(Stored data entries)
============================================================

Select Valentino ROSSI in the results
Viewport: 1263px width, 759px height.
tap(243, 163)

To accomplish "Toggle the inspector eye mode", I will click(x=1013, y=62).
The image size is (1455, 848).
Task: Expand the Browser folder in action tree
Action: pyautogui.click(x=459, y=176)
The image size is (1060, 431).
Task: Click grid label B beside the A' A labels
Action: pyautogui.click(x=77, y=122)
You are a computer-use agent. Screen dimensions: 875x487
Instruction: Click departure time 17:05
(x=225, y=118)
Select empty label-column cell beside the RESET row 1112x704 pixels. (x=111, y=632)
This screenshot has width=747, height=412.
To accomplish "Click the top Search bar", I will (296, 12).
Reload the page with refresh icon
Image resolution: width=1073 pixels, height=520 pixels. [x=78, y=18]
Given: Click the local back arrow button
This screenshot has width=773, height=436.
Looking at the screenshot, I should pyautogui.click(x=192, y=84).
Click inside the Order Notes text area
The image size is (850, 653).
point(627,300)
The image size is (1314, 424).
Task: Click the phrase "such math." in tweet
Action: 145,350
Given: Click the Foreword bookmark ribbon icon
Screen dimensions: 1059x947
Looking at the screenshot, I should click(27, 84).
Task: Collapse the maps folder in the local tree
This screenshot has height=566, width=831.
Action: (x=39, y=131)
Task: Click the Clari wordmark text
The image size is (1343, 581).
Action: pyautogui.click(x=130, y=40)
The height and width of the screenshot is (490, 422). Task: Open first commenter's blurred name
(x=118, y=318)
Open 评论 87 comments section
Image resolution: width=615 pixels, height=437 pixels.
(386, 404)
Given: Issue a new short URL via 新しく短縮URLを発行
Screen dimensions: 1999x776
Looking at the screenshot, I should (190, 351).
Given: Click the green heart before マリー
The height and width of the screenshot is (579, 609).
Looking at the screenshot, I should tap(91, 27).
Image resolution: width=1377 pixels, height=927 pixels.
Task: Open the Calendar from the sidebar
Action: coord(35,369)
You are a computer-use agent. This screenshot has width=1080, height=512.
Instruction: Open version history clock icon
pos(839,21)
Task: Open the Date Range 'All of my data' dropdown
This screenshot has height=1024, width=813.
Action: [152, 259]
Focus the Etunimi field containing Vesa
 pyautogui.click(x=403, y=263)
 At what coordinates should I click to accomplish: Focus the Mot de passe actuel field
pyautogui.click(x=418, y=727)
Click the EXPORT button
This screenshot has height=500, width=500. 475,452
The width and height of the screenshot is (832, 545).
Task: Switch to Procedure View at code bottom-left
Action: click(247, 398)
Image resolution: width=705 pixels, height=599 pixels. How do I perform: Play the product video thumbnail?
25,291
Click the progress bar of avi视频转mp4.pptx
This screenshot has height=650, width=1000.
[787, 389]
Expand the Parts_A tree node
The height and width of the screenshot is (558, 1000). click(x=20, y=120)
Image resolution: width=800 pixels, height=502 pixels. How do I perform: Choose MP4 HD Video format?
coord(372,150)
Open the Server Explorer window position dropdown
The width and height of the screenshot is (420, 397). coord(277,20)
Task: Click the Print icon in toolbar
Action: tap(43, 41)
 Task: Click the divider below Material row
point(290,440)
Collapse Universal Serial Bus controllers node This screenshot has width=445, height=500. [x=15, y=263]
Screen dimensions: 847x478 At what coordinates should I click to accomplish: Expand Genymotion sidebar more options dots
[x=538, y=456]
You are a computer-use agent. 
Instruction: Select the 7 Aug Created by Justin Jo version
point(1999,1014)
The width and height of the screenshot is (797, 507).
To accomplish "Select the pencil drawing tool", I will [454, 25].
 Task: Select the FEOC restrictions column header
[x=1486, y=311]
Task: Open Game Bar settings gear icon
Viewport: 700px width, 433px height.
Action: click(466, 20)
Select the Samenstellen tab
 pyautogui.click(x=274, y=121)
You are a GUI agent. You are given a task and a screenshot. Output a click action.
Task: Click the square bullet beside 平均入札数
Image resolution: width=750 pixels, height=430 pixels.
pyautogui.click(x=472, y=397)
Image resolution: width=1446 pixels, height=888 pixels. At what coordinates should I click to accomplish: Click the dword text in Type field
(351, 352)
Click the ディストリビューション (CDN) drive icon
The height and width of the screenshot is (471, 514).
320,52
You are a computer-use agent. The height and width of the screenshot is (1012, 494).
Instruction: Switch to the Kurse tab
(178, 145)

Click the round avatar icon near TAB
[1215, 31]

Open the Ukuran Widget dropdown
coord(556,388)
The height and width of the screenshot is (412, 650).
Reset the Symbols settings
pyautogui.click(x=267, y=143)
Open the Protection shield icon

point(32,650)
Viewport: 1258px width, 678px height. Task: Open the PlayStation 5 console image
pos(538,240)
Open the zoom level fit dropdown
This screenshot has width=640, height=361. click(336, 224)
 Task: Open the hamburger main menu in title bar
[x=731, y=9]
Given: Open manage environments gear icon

============================================================

### Task to carry out
Where the word "local" shows up in a line of the entries above, copy that line.

### Task response
Given: Click the local back arrow button
Task: Collapse the maps folder in the local tree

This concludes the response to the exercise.